Он и сейчас рвался на фронт. Но череда рабочих дней уже приживила его к Пожме. Здесь было его личное, большое дело, и если бы пришлось сесть в вагон прямого сообщения, сейчас же задумался бы: а как же здесь? Что изменится в районе завтра, через три дня, через месяц? Сколько проходки дают на первой скважине, как с электростанцией, с новым домом?

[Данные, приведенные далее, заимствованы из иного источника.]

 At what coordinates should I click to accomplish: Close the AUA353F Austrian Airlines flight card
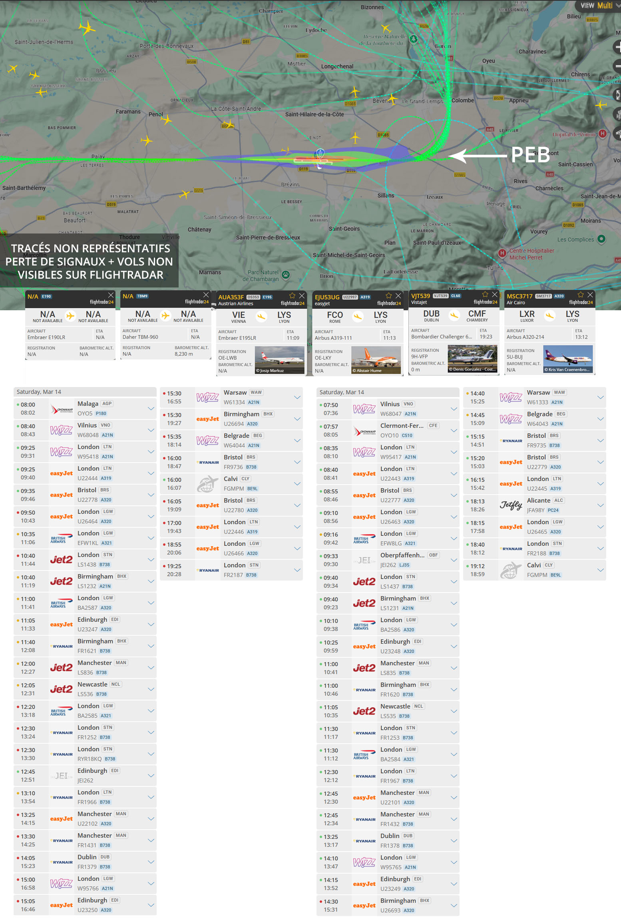pyautogui.click(x=302, y=296)
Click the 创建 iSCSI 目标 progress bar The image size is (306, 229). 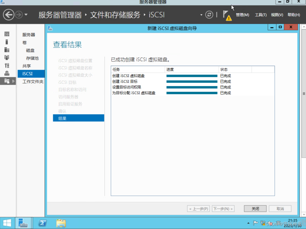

Как дела у нового бригадира Ванюшки Серегина, удалось ли управиться честным людям с присосавшимися к ним жуликами, сломался ли Глыбин в своем животном упрямстве?

Каждое его действие, каждое слово преследовало одну несложную цель: работать как можно больше. Работать самому и увлекать, а может, попросту и заставлять других, - время не оставляло ни минуты для иных целей, в том числе и для недоступной покуда личной жизни.

Николай не жалел себя, по суткам не снимая промасленной брезентовой спецовки, и это в конце концов не проходило даром.

К концу смены на первую буровую пришел Шумихин. Он знал, что искать Горбачева теперь нужно либо у Кочергина, либо у Золотова.

- Чудеса, Николай Лексеич, истинное слово - чудеса! - завопил он сквозь шум ротора. - Скажу - так не поверишь, пра!

Николай вытер тряпкой руки, стряхнул с куртки капли глинистой жижи и вышел на мостки.

- Глыбина прорвало, Николай Лексеич! Третью норму доколачивает на повале!

- Серегина, что ли, решил перегнать? - не удивился Николай.

- Не-ет! С утра еще предъявил ультиматум: "Ставьте подальше от бригадира". Что, мол, вы меня за дитя считаете, что ли? Я не разобрался, к чему это он, а сейчас глянул - у него больше пятнадцати кубов наворочено! И все окучивает, хотя не нужно - лошади трелюют. Ему, видишь ты, надо, чтобы вся работа на виду была. Чудеса! - повторил Шумихин, находя, видимо, в этом слове особую прелесть.

Шумихин остался на площадке электростанции принять дневную выработку, а Николай поспешил на лесосеку, чтобы застать Глыбина до ухода с делянки.

Волглые ельники были затоплены дымом. Седые косицы стлались над снежной целиной. Кое-где еще взвизгивали пилы, откликались топоры, но костры уже догорали, время было сворачиваться.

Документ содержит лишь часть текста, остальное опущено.